TEXT SEGMENT >>

When they were driven out and fled in the early days of the war, a comparatively small number of Turks of the nomad type, moved into the deserted villages to take the place of the former Greek proprietors. In a few years these Turks wrought from one end of the country to another a destruction that is almost incredible. They dug up on a vast scale the valuable vineyards to use the roots for firewood. They turned their goats into great stretches of vineyards. They destroyed also practically all the houses in the villages and on the farms. The Turk would settle in a house, and then, to get firewood, would wreck the houses in a radius around him until the distance became too great for convenience. Thereupon he would settle in another house and begin another circle of destruction.
A sufficiently large number of the Greeks who had fled from Asia Minor and had been robbed in this fashion were sprinkled through the troops which landed at Smyrna. In sending them, the so-called "statesmen" who have brewed the hell-broth now boiling in the Near East were pursuing a course simply idiotic. When the Greeks landed at Smyrna they took a number of prisoners, whom they marched down the quay in full sight of the hotels, European houses and battle-ships. They stabbed with a bayonet a number of these prisoners, and some bodies were thrown into the sea. People of different nationalities living in Smyrna estimate the number of Turks killed as being not over 200. One of the first acts of the Greek High Commissioner was to see that Greek troops did not receive their arms until they reached their ultimate destination. The conduct of the Greeks was deplorable. But it has been made the most of by proTurk propagandists and to be understood should be viewed in the light of what preceded it.
The Greek High Commissioner had been charged with one of the most
difficult tasks ever allotted to a human being. He took hold of the situation with an iron hand and enlightened methods. His first act was to have a number of Greek ringleaders publicly shot. He had collected in a large warehouse practically all the loot taken by the Greeks, and he advertised that all Turks who had been looted should come there for their stolen goods. Over a large area of the occupied region he established peace and tranquility, so that Turks and Greeks regained their normal state and worked together upon their farms and at their business. He dealt so severely with all Greek offenders that he became unpopular with the native Christian element.
He was, however, among an incorrigible population. Bands of Turkish irregulars were continually operating in the interior, killing isolated Greek gendarmes and from time to time committing hideous acts of brutality. In proportion to the extent of the area occupied, the number of Greek troops was small, and the police stationed in the various villages in many cases consisted of only two or three These would live on the greatest terms of friendship with the Turks for weeks. But suddenly some fine morning they would be found with their throats cut. Every Turk in the village would deny knowledge of the incident. A demand would be made to give up the offenders within a certain time under penalty of having the village burned. In no case were the offenders given up and the village was consequently burned.

EXTRACTED MATERIAL >>
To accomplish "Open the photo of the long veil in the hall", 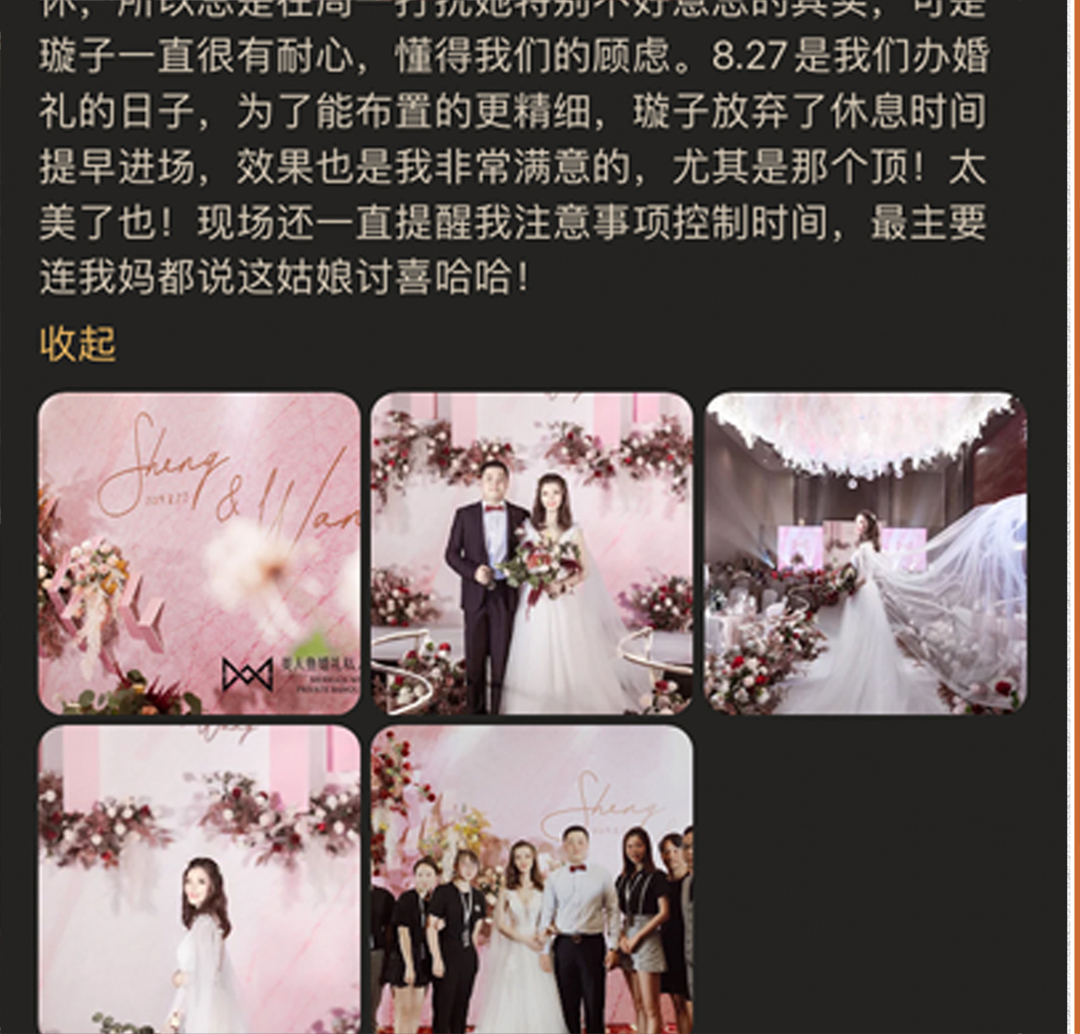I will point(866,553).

--

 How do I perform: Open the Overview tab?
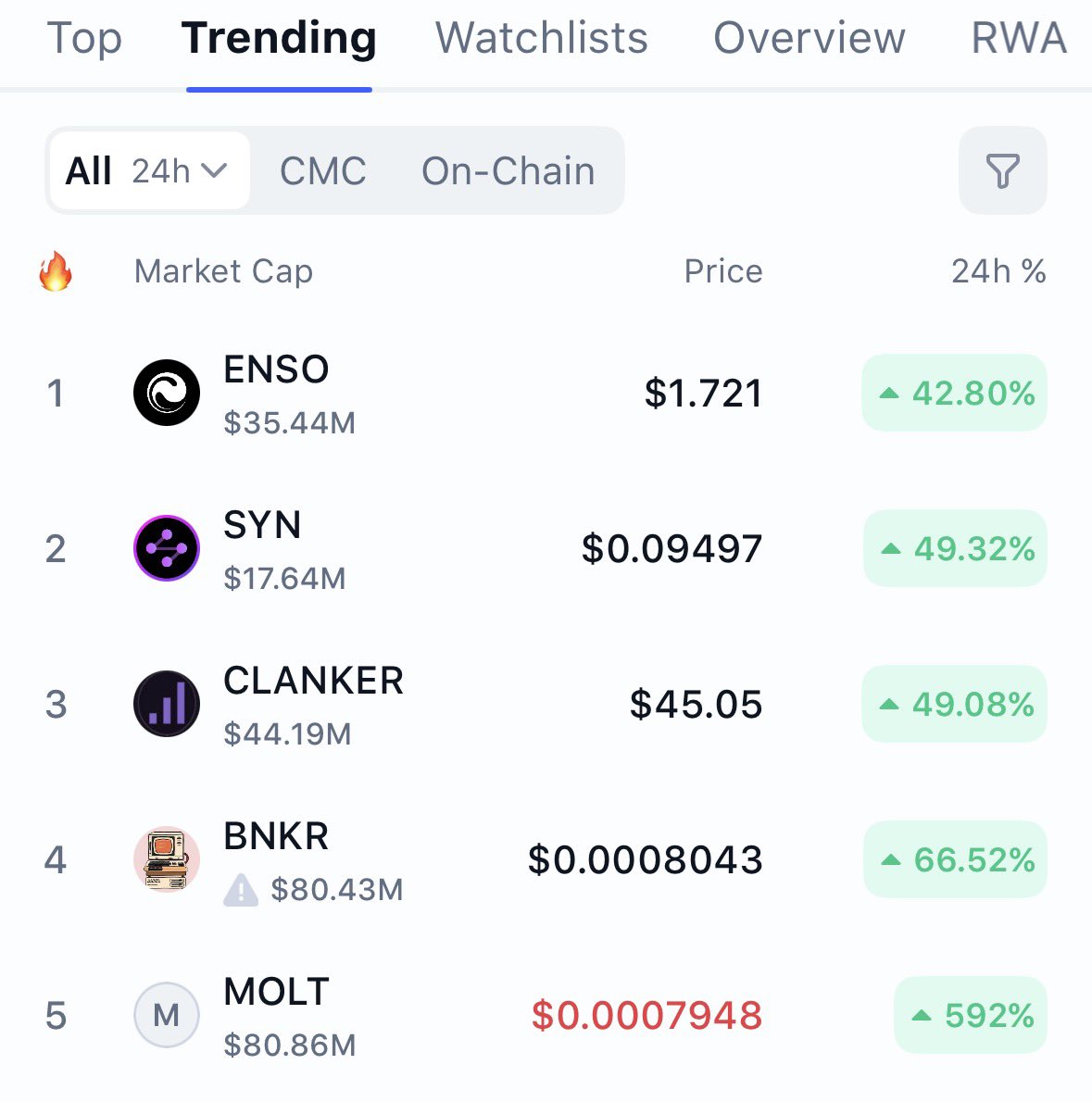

GIVEN PROBLEM 1 >> From the passage on the Greek occupation of Smyrna, quote the part that opens with the words containing "He was, however, among" and closes with "was consequently burned.".
GIVEN PROBLEM 2 >> Name every kind of destruction the passage on the Greek occupation of Smyrna attributes to the nomad Turks who moved into the deserted villages.
GIVEN PROBLEM 3 >> Using the passage on the Greek occupation of Smyrna, explain why a village was burned after Greek police there were found with their throats cut.

TASK RESPONSE 1 >>
He was, however, among an incorrigible population. Bands of Turkish irregulars were continually operating in the interior, killing isolated Greek gendarmes and from time to time committing hideous acts of brutality. In proportion to the extent of the area occupied, the number of Greek troops was small, and the police stationed in the various villages in many cases consisted of only two or three These would live on the greatest terms of friendship with the Turks for weeks. But suddenly some fine morning they would be found with their throats cut. Every Turk in the village would deny knowledge of the incident. A demand would be made to give up the offenders within a certain time under penalty of having the village burned. In no case were the offenders given up and the village was consequently burned.

TASK RESPONSE 2 >>
- They dug up large areas of valuable vineyards to use the roots for firewood.
- They turned their goats into great stretches of vineyards.
- They destroyed practically all the houses in the villages and on the farms.

TASK RESPONSE 3 >> The authorities demanded that the village give up the offenders within a certain time or have the village burned. The offenders were never given up, so the village was burned.